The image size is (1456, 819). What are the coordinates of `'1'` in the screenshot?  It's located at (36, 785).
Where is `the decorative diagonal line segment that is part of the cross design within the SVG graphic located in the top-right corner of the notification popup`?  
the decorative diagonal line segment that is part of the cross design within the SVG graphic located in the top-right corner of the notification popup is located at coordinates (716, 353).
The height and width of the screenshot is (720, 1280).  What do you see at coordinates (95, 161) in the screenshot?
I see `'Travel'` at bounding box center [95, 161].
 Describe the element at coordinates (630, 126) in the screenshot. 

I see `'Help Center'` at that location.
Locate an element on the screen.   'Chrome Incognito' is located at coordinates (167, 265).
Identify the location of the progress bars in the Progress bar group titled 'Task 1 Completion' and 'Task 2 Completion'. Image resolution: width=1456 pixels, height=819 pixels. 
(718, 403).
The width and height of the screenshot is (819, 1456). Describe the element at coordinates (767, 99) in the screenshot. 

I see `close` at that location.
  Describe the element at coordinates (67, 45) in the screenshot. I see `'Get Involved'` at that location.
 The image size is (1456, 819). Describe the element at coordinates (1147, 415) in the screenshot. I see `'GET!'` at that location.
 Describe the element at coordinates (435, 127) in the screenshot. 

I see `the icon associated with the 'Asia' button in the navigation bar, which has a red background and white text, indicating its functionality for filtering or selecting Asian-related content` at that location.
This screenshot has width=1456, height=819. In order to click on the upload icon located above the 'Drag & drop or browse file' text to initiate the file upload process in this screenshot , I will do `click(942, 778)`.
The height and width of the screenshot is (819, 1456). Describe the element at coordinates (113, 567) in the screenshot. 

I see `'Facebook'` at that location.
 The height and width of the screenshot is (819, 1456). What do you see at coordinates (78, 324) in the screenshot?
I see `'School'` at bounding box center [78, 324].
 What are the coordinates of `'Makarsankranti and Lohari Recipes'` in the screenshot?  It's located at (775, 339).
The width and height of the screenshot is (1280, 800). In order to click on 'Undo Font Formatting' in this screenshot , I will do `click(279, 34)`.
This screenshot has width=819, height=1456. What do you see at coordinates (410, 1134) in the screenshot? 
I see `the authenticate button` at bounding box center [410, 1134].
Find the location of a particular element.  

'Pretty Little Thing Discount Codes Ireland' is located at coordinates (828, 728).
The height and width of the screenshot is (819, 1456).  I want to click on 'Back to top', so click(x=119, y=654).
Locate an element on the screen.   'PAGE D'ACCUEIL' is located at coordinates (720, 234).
========================================
把上面所有的行一字不改地抄写一遍。

The image size is (1456, 819). What are the coordinates of `'1'` in the screenshot?  It's located at (36, 785).
Where is `the decorative diagonal line segment that is part of the cross design within the SVG graphic located in the top-right corner of the notification popup`?  
the decorative diagonal line segment that is part of the cross design within the SVG graphic located in the top-right corner of the notification popup is located at coordinates (716, 353).
The height and width of the screenshot is (720, 1280).  What do you see at coordinates (95, 161) in the screenshot?
I see `'Travel'` at bounding box center [95, 161].
 Describe the element at coordinates (630, 126) in the screenshot. 

I see `'Help Center'` at that location.
Locate an element on the screen.   'Chrome Incognito' is located at coordinates (167, 265).
Identify the location of the progress bars in the Progress bar group titled 'Task 1 Completion' and 'Task 2 Completion'. Image resolution: width=1456 pixels, height=819 pixels. 
(718, 403).
The width and height of the screenshot is (819, 1456). Describe the element at coordinates (767, 99) in the screenshot. 

I see `close` at that location.
  Describe the element at coordinates (67, 45) in the screenshot. I see `'Get Involved'` at that location.
 The image size is (1456, 819). Describe the element at coordinates (1147, 415) in the screenshot. I see `'GET!'` at that location.
 Describe the element at coordinates (435, 127) in the screenshot. 

I see `the icon associated with the 'Asia' button in the navigation bar, which has a red background and white text, indicating its functionality for filtering or selecting Asian-related content` at that location.
This screenshot has width=1456, height=819. In order to click on the upload icon located above the 'Drag & drop or browse file' text to initiate the file upload process in this screenshot , I will do `click(942, 778)`.
The height and width of the screenshot is (819, 1456). Describe the element at coordinates (113, 567) in the screenshot. 

I see `'Facebook'` at that location.
 The height and width of the screenshot is (819, 1456). What do you see at coordinates (78, 324) in the screenshot?
I see `'School'` at bounding box center [78, 324].
 What are the coordinates of `'Makarsankranti and Lohari Recipes'` in the screenshot?  It's located at (775, 339).
The width and height of the screenshot is (1280, 800). In order to click on 'Undo Font Formatting' in this screenshot , I will do `click(279, 34)`.
This screenshot has width=819, height=1456. What do you see at coordinates (410, 1134) in the screenshot? 
I see `the authenticate button` at bounding box center [410, 1134].
Find the location of a particular element.  

'Pretty Little Thing Discount Codes Ireland' is located at coordinates (828, 728).
The height and width of the screenshot is (819, 1456).  I want to click on 'Back to top', so click(x=119, y=654).
Locate an element on the screen.   'PAGE D'ACCUEIL' is located at coordinates (720, 234).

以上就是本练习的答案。